**TASK INSTRUCTIONS**
Extend the passage on Newsom's options as California governor with a few more paragraphs, beginning right after its last sentence.

[START SOURCE]

But unlike Brown, whose PR machine was the equivalent of a Razor scooter, Newsom thrives on earned media. He easily could ramp up his print and electronic appearances—at home and on the East Coast—to highlight the California difference.

Newsom’s second option, also along the lines of demonstrating differences between Democrats and Republicans, is to establish himself as the most prominent of the nation’s twenty-three Democratic governors (seven newly elected last month).

This would be interesting to watch as it potentially would pit Newsom against the incoming chair of the Democratic Governors Association, Rhode Island’s Gina Raimondo. She’s that rarest of political creatures: a pro-growth Democratic moderate.

That takes us to Newsom’s third option: as leader of the state with the nation’s largest population of undocumented immigrants, he could attempt to build a bipartisan coalition of governors to pressure a reluctant Congress and White House into an immigration fix.

The closest parallel to this occurred twenty-five years ago, when seven states turned to Washington for relief from the costs of illegal immigration (education, health care, incarceration).

Early in 1994, the Clinton White House hosted a governors-only meeting with the heads of Arizona, California, Florida, Illinois, New Jersey, and Texas (New York sent a representative). At the time, Arizona, California, Illinois, and New Jersey were governed by Republicans; Democrats governed Florida, New York, and Texas.

That was too much bipartisan firepower for a first-term president to ignore—well, that and the realities of the political map (Bill Clinton carried all of those states, except for Texas, in 1996; they accounted for 157 of his 379 electoral votes).

For the White House, the meeting was a no-brainer. The Clinton administration could sympathize with the governors, knowing that the aid request would die on Capitol Hill. (The previous year, the White House asked for $400 million in immigration relief; the House passed the measure; it was eliminated in a Senate compromise.)

What Newsom could explore in 2019 is the feasibility of a bipartisan coalition of the governors of the nation’s border and most populous states working together on, for lack of better words, an immigration “bill of rights.” Among the articles: pathway to citizenship, workforce participation, access to public services, and border security.

[END SOURCE]
[START SOURCE MATERIAL]

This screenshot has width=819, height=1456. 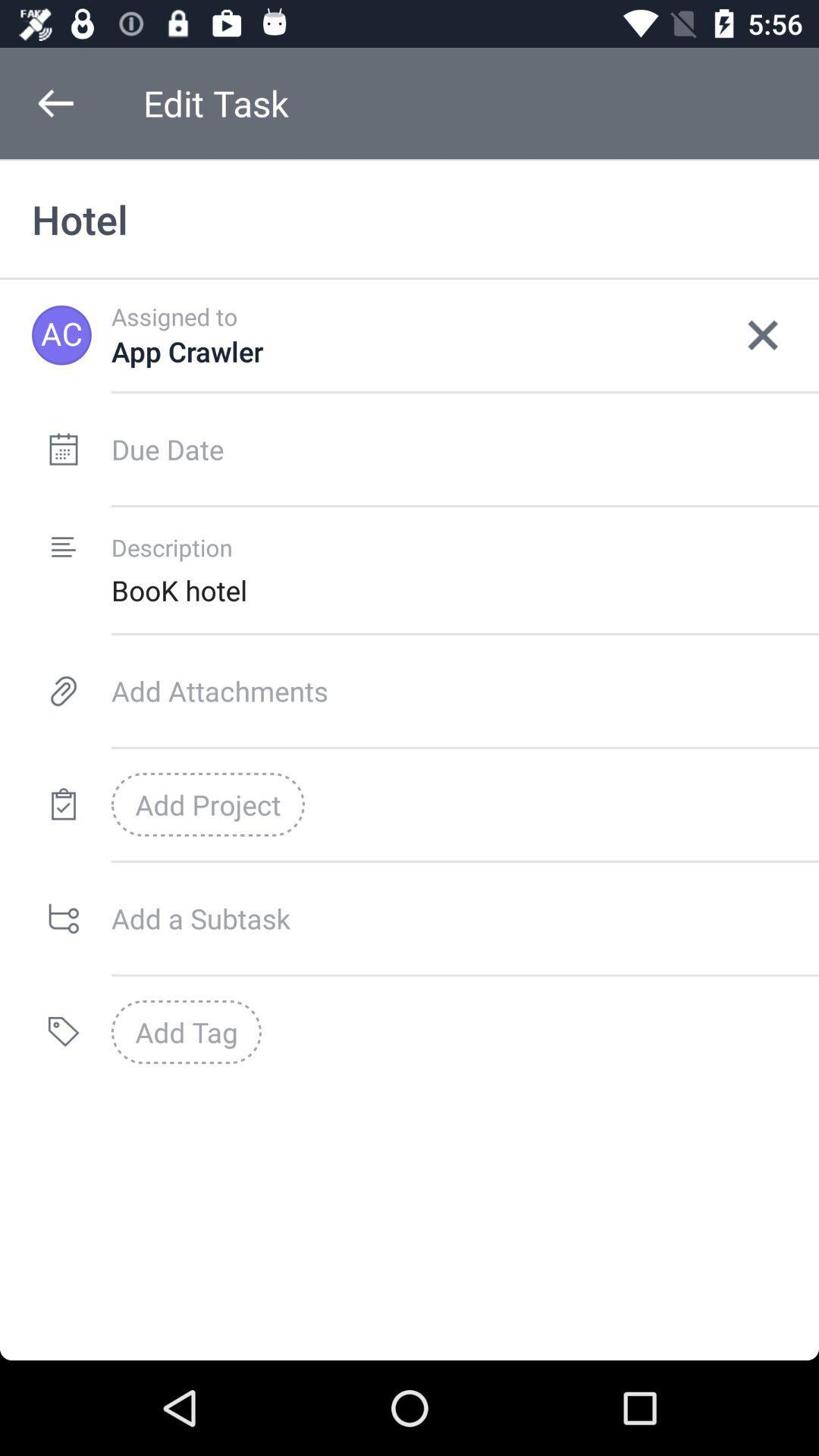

[END SOURCE MATERIAL]

**RESPONSE TO THE EXERCISE**
Such an endeavor should include the governors of California, Florida, Illinois, New Jersey, New York, and Texas—collectively, an estimated three-fifths of the nation’s unauthorized population. Add Arizona and New Mexico, for border consideration. And also include Louisiana, Maryland, and Massachusetts—three states whose unauthorized populations rose over the past decade.

Those eleven states have

  • six Democratic and five Republican governors
  • fifteen Democratic and seven GOP US senators
  • nearly half of the seats (208) in the US House of Representatives

In addition, four states—Arizona, Louisiana, Maryland, and Massachusetts—qualify as “purple” (having a blend of Democratic and Republican governors and senators).

Would Newsom undertake such an effort? A cynic might call it a fool’s errand given the failed experience of the US Senate’s “Gang of Eight” and its bipartisan approach to immigration reform.

On the other hand, it might serve a very practical purpose for a governor presumed to have national aspirations.

For Newsom, immigration reform could serve as a springboard to establishing himself as a policy-centric, non-Washington problem solver. That approach worked well for then-Arkansas governor Bill Clinton, who spent a good portion of 1991 touring the nation as the chair of the Democratic Leadership Council, giving speeches about how to rejuvenate the Democratic Party after three crushing presidential losses.

It paid off handsomely for Clinton in the 1992 election. The choice for Newsom, assuming he also covets presidential glory, is to lead on immigration, follow another governor’s lead, or get out of the way of a problem that seemingly punishes those who offer solutions.

One wonders what they think in Fresno.